La Cour de cassation avait déjà eu l’occasion de dire qu’une période d’essai d’un an, renouvellement compris, était trop longue. Aujourd’hui elle affine sa solution et précise qu’une période d’essai de 6 mois est en elle-même déraisonnable.

Le renouvellement de périodes d’essai était déjà dans le collimateur de la Cour de cassation. En prolongeant un essai déjà long, l’employeur place le salarié dans une insécurité juridique, estime la Cour qui oppose ainsi une fin de non-recevoir aux périodes d’essai de 6 mois renouvelables .
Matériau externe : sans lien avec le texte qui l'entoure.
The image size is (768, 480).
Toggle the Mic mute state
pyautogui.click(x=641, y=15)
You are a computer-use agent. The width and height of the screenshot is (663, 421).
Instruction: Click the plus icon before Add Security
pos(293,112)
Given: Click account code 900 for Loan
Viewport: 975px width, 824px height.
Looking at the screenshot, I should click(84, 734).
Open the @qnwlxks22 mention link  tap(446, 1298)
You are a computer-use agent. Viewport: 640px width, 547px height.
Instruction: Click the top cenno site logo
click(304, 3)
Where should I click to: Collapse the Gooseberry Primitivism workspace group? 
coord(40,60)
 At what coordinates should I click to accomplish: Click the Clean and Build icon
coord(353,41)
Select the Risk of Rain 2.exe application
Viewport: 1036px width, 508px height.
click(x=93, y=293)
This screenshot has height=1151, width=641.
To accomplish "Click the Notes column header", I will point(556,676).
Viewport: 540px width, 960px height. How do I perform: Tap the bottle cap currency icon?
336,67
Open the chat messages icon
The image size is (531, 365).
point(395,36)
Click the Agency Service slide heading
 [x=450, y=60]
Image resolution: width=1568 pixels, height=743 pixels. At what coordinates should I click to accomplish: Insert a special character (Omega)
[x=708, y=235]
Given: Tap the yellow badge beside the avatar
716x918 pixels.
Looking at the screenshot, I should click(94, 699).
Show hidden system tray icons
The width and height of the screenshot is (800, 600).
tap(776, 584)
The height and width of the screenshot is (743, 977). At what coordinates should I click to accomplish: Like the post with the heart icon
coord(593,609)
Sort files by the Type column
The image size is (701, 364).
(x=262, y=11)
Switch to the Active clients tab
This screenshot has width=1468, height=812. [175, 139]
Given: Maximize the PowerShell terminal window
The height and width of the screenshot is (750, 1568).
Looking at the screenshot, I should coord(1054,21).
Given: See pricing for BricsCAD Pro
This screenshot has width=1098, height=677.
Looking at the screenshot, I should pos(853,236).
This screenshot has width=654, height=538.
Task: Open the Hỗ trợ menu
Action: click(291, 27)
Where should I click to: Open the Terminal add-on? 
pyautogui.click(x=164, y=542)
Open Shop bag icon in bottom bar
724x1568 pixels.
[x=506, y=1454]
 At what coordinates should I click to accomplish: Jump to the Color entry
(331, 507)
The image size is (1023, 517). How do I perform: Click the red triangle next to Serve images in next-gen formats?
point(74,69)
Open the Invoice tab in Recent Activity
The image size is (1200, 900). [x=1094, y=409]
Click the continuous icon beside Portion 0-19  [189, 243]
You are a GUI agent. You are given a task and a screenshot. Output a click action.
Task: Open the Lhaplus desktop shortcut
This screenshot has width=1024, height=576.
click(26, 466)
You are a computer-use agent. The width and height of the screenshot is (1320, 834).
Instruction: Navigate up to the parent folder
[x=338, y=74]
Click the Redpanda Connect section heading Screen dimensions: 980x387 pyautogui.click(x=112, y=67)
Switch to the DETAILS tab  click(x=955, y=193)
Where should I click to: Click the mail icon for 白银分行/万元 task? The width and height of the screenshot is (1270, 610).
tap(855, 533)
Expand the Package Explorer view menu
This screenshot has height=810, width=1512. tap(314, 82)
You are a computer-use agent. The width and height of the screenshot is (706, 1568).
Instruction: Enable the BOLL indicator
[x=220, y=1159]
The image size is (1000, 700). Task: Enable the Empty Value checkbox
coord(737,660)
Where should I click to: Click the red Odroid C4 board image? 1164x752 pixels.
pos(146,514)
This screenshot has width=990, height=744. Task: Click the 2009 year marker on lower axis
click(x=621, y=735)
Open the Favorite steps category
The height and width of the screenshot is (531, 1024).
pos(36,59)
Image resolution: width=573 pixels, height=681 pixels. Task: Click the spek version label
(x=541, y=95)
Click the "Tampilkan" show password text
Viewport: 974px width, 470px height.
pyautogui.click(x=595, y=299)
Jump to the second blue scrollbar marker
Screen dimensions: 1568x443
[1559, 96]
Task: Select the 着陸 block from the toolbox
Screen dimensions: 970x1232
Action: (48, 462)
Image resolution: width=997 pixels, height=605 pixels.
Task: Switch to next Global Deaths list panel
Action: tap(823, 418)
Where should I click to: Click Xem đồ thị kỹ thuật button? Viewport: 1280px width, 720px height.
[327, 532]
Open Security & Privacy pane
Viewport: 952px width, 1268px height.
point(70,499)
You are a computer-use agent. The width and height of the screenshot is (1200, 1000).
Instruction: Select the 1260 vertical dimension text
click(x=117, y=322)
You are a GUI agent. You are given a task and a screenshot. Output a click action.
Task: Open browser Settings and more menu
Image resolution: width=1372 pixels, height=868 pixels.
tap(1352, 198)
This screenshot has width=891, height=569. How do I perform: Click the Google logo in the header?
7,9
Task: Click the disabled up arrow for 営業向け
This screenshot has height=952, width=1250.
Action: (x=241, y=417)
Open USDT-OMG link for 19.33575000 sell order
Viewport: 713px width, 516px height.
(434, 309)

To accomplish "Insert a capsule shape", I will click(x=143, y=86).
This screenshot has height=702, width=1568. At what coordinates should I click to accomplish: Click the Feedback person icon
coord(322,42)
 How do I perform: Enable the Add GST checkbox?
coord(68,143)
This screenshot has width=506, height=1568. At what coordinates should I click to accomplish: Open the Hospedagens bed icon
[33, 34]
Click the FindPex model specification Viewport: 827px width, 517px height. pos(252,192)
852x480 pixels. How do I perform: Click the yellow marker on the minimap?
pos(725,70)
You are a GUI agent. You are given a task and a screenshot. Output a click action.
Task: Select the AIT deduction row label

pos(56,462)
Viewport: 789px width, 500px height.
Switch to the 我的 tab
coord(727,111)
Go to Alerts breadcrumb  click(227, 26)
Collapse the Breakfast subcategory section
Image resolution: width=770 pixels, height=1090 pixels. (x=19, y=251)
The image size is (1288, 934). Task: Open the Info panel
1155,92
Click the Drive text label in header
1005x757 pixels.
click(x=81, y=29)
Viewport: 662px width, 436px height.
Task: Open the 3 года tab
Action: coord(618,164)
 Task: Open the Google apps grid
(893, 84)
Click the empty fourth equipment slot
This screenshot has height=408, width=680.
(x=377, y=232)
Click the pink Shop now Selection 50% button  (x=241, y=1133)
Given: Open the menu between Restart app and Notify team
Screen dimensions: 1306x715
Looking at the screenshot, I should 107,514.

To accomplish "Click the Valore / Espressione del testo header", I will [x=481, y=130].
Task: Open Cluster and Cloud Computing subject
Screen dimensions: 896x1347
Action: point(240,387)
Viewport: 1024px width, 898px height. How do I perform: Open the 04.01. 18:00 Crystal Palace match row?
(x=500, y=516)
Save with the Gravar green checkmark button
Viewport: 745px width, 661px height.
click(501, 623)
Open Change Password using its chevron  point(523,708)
Dans cet arrêt du 10 mai 2012, la Cour de cassation met le holà aux périodes d’essai trop longues dès l’origine, renouvellement ou non.

La Cour de cassation, s’appuyant sur la convention OIT n°158″, juge qu’une période d’essai de 6 mois n’est pas raisonnable au regard de la finalité de la période d’essai et de l’exclusion des règles du licenciement durant cette période.

Cette décision n’a pas d’impact sur les règles légales. Rappelons en effet que la loi du 27 juin 2008 a fixé des maxima s’agissant des périodes d’essai :

– deux mois pour les ouvriers et les employés ;

– trois mois pour les agents de maîtrise et les techniciens ;

– et quatre mois pour les cadres.

De telles durées passent sous les fourches caudines de la Cour de cassation sans problème.

En revanche, ce n’est pas le cas des périodes d’essai conventionnelles plus longues qui subsistent lorsque l’accord de branche a été conclu avant la loi du 27 juin 2008.